2.3. Surface Elemental Analysis of HC-CSN-Fe³⁺ Hydrogels

XPS of HC-PAA hydrogel, HC-CSN hydrogel, and HC-CSN-Fe³⁺ hydrogel are shown in Figure 2a–c, respectively. The peaks at 248.8 eV, 398.1 eV, 531.8 eV, and 713.1 eV represent C1s, N1s, O1s, and Fe 2p, respectively. The C1s peak can be divided into three peaks at 248.8 eV, 285.8 eV, and 288.9 eV, which represent the C-C bond, C-N/C-O bond, and C=O bond, respectively [41]. The N1s peak can be divided into two peaks at 398.1 eV and 400.3 eV, which represent the -NH₂ and -NH-acetyl groups, respectively. The presence of the Fe 2p peak in HC-CSN-Fe³⁺ hydrogel indicates the successful incorporation of Fe³⁺ into the hydrogel network. The C-C peak of HC-CSN hydrogel and HC-CSN-Fe³⁺ hydrogel was significantly enhanced with the addition of CSN. This indicated an increase in carbon chain length due to the successful connection of CSN with HC and the introduction of carbon-containing groups. Furthermore, the appearance of an -NH-acetyl peak in HC-CSN hydrogel and HC-CSN-Fe³⁺ hydrogel verified the occurrence of a dehydration reaction. The presence of the -NH₂ peak suggested that some CSN did not participate in the dehydration reaction. The enhanced -NH₂ peak in HC-CSN-Fe³⁺ hydrogel was attributed to the chelation of some Fe³⁺ with -NH₂ groups on CSN, which prevents them from participating in the dehydration reaction.

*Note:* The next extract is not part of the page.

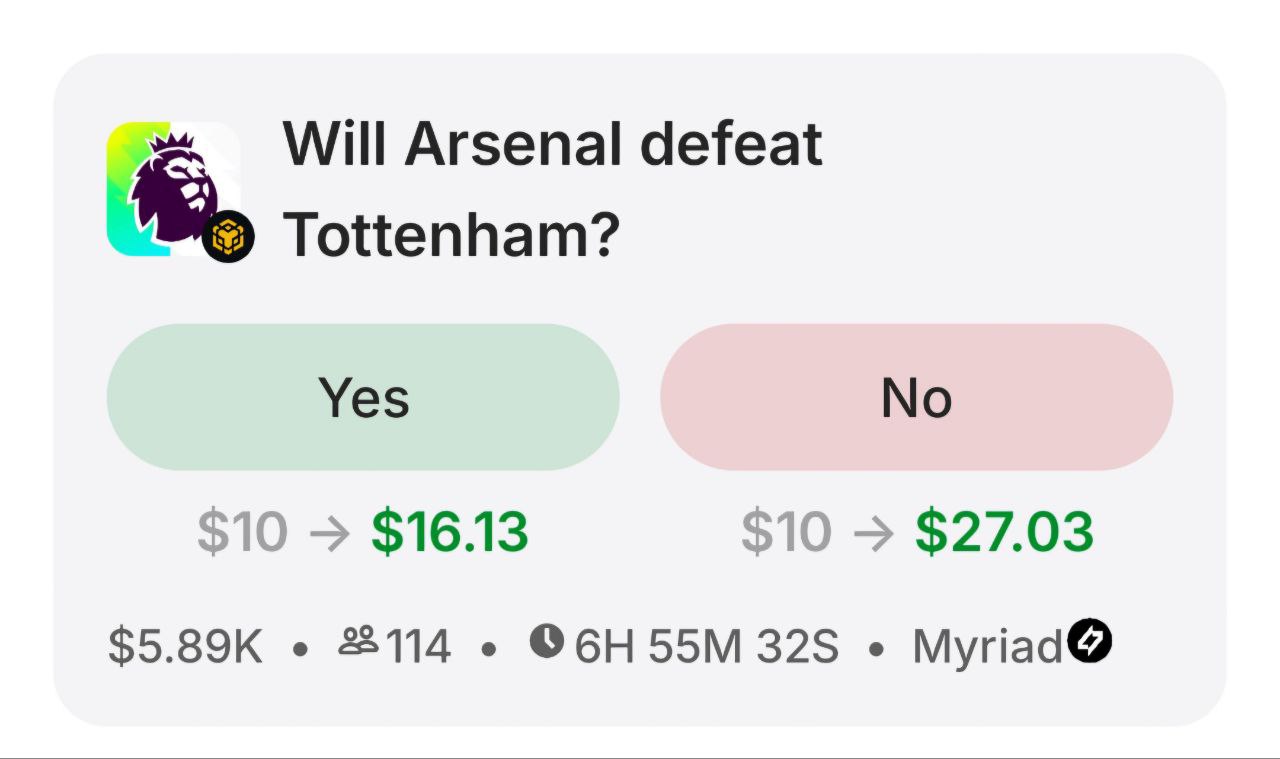
Task: Click the $10 stake under Yes
Action: 243,532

2.4. Effects of Hemicellulose and Chitosan Content on HC-CSN-Fe³⁺ Hydrogel Properties

In actuality, the performance of hydrogels is greatly influenced by the addition amounts of HC and CSN, Fe³⁺ concentration, and AA addition. Therefore, we designed a single-factor experiment to explore the effects of different contents on hydrogels, as is shown in

Table 1. Effect of different content components on hydrogels.

Samples	HC/CSN Ratio (g·.g−1)	Fe3+ (mol·L−1)	AA (mL)
HC-CSN-Fe3+	5:1	0.03	4
HC-CSN-Fe3+	5:2	0.03	4
HC-CSN-Fe3+	5:3	0.03	4
HC-CSN-Fe3+	5:4	0.03	4
HC-CSN-Fe3+	5:5	0.03	4
HC-CSN-Fe3+	5:3	0.03	3
HC-CSN-Fe3+	5:3	0.03	4
HC-CSN-Fe3+	5:3	0.03	5
HC-CSN-Fe3+	5:3	0.01	4
HC-CSN-Fe3+	5:3	0.02	4
HC-CSN-Fe3+	5:3	0.03	4
HC-CSN-Fe3+	5:3	0.04	4

. The HC/CSN ratio ranged from 5:1 to 5:5 (g·g⁻¹), the concentration of Fe³⁺ ranged from 0.01 to 0.04 (mol·L⁻¹), and the addition of AA ranged from 3 to 5 (mL). Free radical copolymerization of HC with AA was performed due to its high active hydroxyl content. The properties of hydrogels were changed due to HC content affecting graft reaction efficiency. CSN dissolves in acidic solutions and forms positively charged cationic groups due to its abundance of amino and hydroxyl groups. It creates a stable network structure by chelating with metal ions. Therefore, the ratios of HC to CSN were studied for their effects on the mechanical properties (strain range of 0–60%) and swelling performance of hydrogels. The ratios studied were 5:1, 5:2, 5:3, 5:4, and 5:5, as shown in Figure 3a,b.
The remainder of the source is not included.